_Task statement_
Please copy out every line in the entries that includes the word "agent".
Input data START
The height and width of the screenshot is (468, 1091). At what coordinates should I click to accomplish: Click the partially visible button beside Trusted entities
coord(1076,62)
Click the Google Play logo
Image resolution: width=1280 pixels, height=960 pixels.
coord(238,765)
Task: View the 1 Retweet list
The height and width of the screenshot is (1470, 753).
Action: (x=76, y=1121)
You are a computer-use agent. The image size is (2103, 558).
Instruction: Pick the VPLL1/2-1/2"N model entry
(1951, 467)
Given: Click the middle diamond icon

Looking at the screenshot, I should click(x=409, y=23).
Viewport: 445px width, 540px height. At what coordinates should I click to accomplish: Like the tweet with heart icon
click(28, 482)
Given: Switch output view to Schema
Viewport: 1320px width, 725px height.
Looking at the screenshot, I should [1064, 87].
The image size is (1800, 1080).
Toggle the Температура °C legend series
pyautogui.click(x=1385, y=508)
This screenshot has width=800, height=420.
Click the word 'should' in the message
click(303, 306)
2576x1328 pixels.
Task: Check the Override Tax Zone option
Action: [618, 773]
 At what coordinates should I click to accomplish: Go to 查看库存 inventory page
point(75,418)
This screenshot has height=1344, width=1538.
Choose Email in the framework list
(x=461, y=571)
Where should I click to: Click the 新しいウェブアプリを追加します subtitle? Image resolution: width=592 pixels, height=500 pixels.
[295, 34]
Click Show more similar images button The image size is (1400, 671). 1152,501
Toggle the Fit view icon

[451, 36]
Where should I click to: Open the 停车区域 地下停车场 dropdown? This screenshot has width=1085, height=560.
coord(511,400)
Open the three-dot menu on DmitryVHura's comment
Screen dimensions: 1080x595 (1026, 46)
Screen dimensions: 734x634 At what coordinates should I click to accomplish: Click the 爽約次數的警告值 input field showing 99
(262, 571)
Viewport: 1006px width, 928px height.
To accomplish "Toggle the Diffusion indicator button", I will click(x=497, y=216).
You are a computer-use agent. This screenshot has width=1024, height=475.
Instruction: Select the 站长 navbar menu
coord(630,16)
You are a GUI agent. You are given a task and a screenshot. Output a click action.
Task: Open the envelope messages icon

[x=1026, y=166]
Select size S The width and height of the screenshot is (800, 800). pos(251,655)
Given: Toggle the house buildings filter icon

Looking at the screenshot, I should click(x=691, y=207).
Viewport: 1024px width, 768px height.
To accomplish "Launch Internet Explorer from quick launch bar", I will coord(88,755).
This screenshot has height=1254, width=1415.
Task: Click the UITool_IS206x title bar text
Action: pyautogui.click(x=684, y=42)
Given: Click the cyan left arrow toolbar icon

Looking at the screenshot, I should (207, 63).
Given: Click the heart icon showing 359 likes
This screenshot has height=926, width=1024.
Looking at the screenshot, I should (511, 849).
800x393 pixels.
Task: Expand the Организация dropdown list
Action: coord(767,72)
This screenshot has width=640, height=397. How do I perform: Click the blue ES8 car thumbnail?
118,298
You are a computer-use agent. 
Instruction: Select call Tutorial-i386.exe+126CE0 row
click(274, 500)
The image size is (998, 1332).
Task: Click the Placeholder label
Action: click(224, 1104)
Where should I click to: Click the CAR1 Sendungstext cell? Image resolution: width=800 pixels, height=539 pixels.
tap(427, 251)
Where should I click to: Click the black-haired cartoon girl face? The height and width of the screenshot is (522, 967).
Input data END
_Exercise answer_
You are a computer-use agent. The image size is (2103, 558).
You are a computer-use agent. This screenshot has width=1024, height=475.
You are a GUI agent. You are given a task and a screenshot. Output a click action.
You are a computer-use agent. 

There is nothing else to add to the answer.